What to work on:
In the material below, find the line with "Click the Healthcare journal logo" and the line with "Task: Click the Defect", then output those two lines and every line between them, exactly.

Source material:

"""

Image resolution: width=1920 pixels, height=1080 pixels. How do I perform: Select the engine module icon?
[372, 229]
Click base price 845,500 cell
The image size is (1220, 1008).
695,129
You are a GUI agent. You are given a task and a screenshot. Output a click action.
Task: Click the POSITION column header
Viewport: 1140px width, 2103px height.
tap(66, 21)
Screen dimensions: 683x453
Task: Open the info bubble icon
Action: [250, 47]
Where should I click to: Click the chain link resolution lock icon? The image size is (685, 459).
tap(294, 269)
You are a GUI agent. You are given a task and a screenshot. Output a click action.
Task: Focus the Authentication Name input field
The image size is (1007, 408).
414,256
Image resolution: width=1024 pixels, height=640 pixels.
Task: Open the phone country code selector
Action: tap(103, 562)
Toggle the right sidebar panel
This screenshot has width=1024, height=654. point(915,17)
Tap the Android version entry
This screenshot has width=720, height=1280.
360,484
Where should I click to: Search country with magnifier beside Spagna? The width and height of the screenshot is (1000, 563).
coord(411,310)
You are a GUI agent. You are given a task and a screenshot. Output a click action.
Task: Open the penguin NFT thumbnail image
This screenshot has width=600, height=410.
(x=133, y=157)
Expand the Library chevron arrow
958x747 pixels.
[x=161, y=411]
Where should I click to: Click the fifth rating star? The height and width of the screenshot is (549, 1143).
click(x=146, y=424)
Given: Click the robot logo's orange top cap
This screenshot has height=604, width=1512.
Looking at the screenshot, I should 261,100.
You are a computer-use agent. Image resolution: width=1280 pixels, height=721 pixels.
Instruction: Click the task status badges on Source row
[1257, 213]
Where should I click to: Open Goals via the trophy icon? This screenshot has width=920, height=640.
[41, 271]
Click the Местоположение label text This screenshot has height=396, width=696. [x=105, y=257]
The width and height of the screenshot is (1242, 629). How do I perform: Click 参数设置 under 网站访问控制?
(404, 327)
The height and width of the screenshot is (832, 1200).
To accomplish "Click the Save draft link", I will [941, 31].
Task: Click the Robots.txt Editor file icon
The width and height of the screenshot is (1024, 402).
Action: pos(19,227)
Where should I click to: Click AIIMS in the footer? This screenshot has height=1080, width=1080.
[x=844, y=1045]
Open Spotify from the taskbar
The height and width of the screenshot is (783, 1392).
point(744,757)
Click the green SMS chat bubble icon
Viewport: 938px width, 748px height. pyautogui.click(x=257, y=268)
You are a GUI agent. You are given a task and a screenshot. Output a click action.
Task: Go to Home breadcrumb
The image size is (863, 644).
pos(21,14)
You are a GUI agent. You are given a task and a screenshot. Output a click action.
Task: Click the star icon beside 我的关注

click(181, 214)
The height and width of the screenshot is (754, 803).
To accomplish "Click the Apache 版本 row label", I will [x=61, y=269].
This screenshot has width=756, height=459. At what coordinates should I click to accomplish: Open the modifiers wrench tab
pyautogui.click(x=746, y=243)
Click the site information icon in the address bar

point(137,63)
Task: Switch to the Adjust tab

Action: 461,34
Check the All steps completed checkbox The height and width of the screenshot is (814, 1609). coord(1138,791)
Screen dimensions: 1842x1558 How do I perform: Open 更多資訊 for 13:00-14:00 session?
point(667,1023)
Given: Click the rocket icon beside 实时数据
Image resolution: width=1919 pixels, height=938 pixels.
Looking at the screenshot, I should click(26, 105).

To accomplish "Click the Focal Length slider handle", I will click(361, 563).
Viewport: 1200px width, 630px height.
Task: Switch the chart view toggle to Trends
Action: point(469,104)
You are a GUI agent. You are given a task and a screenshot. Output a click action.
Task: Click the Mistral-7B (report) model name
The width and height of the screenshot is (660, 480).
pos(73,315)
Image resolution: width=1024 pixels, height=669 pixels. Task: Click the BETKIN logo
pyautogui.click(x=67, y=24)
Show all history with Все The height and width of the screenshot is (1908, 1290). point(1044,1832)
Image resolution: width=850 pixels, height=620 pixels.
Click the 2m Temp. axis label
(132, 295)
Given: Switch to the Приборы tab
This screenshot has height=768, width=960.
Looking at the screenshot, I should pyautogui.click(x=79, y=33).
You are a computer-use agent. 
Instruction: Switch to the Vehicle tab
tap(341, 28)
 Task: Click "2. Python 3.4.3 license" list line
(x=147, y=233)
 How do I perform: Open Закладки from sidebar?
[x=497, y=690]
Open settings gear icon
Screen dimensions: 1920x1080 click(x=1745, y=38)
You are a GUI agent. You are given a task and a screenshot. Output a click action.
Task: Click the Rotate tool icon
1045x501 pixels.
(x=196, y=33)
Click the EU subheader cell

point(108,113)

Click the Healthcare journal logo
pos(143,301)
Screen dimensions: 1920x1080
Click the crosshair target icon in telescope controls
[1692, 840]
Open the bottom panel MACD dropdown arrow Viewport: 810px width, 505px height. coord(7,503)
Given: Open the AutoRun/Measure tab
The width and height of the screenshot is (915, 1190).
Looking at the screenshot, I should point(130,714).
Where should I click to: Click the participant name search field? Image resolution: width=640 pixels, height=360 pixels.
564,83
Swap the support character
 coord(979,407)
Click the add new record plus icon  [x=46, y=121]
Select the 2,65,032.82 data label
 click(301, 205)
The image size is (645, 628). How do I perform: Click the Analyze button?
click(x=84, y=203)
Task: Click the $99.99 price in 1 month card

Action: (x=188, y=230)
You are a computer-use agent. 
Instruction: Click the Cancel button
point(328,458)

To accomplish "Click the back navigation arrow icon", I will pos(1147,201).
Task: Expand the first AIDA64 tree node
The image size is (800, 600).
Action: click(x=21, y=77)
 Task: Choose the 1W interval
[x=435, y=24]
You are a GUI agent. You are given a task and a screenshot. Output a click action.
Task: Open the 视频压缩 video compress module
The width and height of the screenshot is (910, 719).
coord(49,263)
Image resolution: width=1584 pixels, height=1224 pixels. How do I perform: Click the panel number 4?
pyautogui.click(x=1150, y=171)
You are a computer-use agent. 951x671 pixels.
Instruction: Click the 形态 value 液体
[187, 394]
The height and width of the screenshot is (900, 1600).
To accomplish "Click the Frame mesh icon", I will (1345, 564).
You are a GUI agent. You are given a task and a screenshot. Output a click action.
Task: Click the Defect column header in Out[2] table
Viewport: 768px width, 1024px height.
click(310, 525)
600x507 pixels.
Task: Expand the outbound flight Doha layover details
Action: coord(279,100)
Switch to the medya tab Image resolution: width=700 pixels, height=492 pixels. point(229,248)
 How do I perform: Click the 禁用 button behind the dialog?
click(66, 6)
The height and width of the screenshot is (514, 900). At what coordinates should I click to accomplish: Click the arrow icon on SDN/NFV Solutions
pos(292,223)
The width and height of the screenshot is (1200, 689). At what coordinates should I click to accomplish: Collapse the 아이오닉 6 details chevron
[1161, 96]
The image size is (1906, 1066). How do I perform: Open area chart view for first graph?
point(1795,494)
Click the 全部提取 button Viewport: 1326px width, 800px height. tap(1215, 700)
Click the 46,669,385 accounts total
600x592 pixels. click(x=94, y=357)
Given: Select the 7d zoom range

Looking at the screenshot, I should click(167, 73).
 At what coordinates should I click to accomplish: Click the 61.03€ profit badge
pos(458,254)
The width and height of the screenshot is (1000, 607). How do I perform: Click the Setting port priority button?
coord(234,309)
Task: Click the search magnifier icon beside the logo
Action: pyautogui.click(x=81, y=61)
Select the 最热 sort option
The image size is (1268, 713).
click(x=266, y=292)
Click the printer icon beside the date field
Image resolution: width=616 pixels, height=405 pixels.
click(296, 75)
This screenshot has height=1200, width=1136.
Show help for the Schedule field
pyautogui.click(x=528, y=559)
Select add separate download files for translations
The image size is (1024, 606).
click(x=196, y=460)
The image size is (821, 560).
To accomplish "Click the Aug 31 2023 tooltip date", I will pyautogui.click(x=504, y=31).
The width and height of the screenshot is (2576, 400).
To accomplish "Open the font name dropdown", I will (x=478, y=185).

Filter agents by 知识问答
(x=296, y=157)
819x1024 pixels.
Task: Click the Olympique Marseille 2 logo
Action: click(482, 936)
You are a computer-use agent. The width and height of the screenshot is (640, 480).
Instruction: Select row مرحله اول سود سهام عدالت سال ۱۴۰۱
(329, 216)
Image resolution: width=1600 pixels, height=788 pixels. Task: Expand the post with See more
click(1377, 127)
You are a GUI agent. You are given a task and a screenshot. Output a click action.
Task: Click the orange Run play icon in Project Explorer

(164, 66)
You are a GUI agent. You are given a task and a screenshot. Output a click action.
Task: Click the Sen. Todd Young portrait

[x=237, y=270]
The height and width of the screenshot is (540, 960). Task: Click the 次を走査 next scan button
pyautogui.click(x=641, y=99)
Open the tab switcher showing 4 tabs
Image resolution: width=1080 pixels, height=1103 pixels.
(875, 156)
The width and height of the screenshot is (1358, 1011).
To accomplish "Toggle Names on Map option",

"""

Written answer:
Click the Healthcare journal logo
pos(143,301)
Screen dimensions: 1920x1080
Click the crosshair target icon in telescope controls
[1692, 840]
Open the bottom panel MACD dropdown arrow Viewport: 810px width, 505px height. coord(7,503)
Given: Open the AutoRun/Measure tab
The width and height of the screenshot is (915, 1190).
Looking at the screenshot, I should point(130,714).
Where should I click to: Click the participant name search field? Image resolution: width=640 pixels, height=360 pixels.
564,83
Swap the support character
 coord(979,407)
Click the add new record plus icon  [x=46, y=121]
Select the 2,65,032.82 data label
 click(301, 205)
The image size is (645, 628). How do I perform: Click the Analyze button?
click(x=84, y=203)
Task: Click the $99.99 price in 1 month card

Action: (x=188, y=230)
You are a computer-use agent. 
Instruction: Click the Cancel button
point(328,458)

To accomplish "Click the back navigation arrow icon", I will pos(1147,201).
Task: Expand the first AIDA64 tree node
The image size is (800, 600).
Action: click(x=21, y=77)
 Task: Choose the 1W interval
[x=435, y=24]
You are a GUI agent. You are given a task and a screenshot. Output a click action.
Task: Open the 视频压缩 video compress module
The width and height of the screenshot is (910, 719).
coord(49,263)
Image resolution: width=1584 pixels, height=1224 pixels. How do I perform: Click the panel number 4?
pyautogui.click(x=1150, y=171)
You are a computer-use agent. 951x671 pixels.
Instruction: Click the 形态 value 液体
[187, 394]
The height and width of the screenshot is (900, 1600).
To accomplish "Click the Frame mesh icon", I will (1345, 564).
You are a GUI agent. You are given a task and a screenshot. Output a click action.
Task: Click the Defect column header in Out[2] table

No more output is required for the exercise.